TASK DETAILS: Rewrite the listing as a numbered list, starting at the line containing "You are a computer-use" and ending at the last line of the listing. Skip blank lines and leave out the pictures.

[Extracted listing]

□ □ □ □ □

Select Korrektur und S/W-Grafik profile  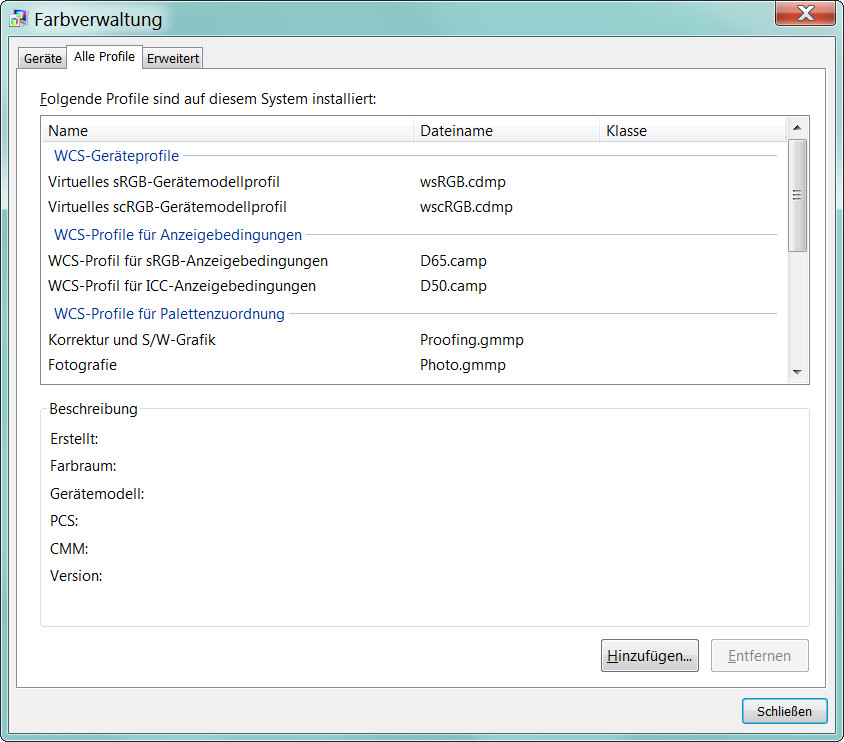point(132,340)
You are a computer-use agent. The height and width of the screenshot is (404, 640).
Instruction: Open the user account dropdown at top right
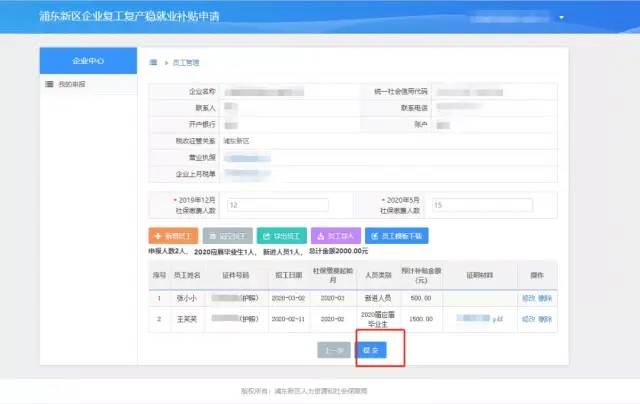click(x=560, y=18)
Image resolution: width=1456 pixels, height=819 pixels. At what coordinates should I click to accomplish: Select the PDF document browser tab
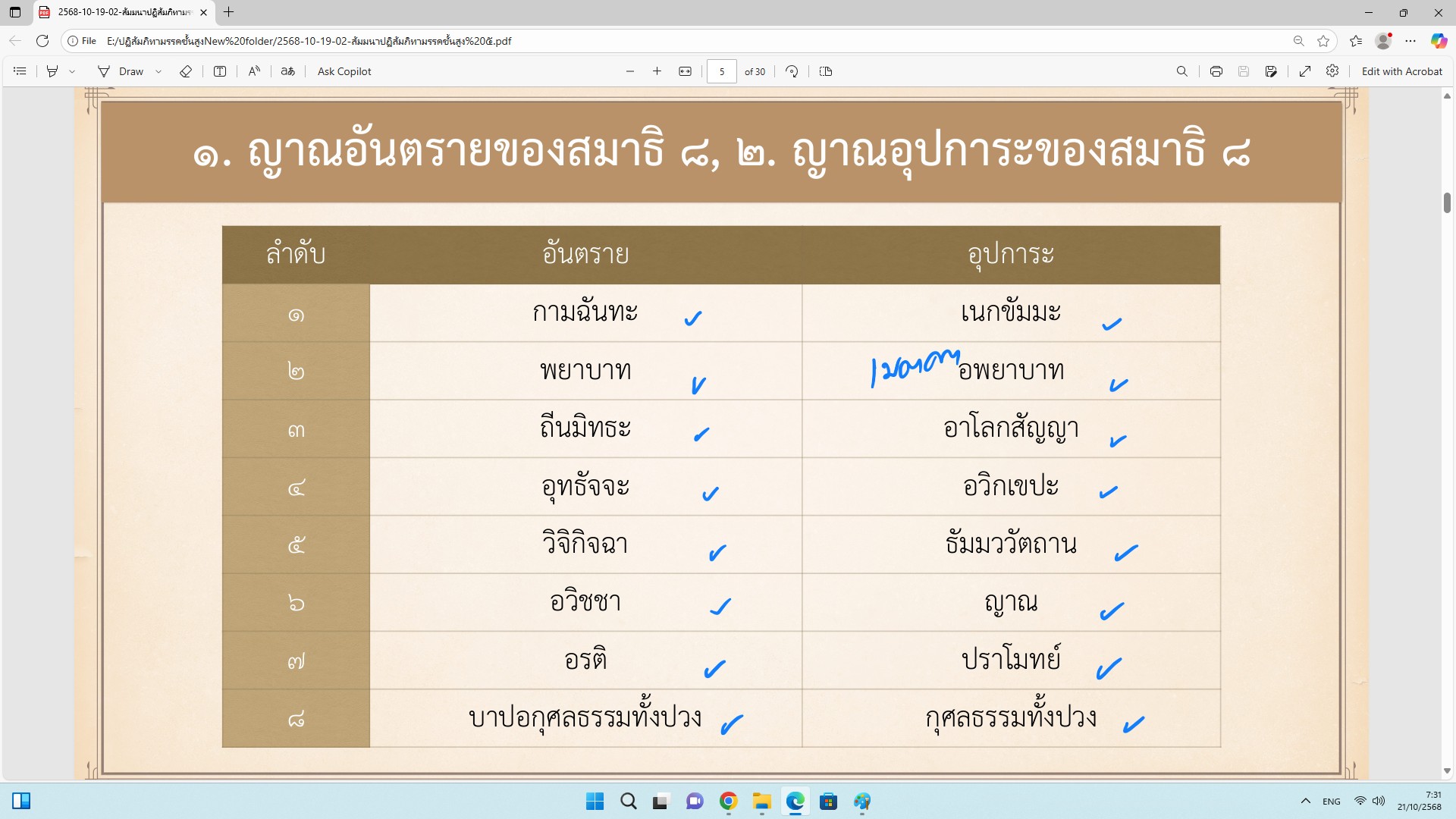(x=121, y=12)
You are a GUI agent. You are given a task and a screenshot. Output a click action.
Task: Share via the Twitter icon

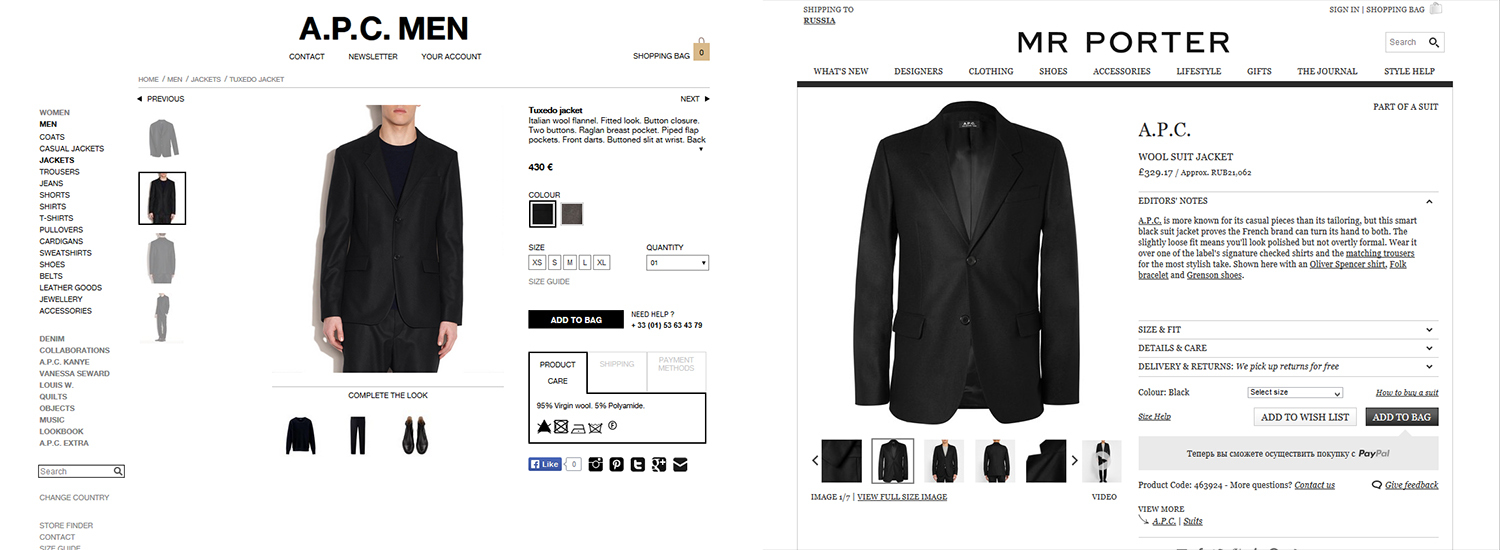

□ □ □ □ □

SOLVED PROBLEM:
1. You are a computer-use agent. The height and width of the screenshot is (404, 640).
2. Instruction: Open the user account dropdown at top right
3. click(x=560, y=18)
4. Image resolution: width=1456 pixels, height=819 pixels. At what coordinates should I click to accomplish: Select the PDF document browser tab
5. (x=121, y=12)
6. You are a GUI agent. You are given a task and a screenshot. Output a click action.
7. Task: Share via the Twitter icon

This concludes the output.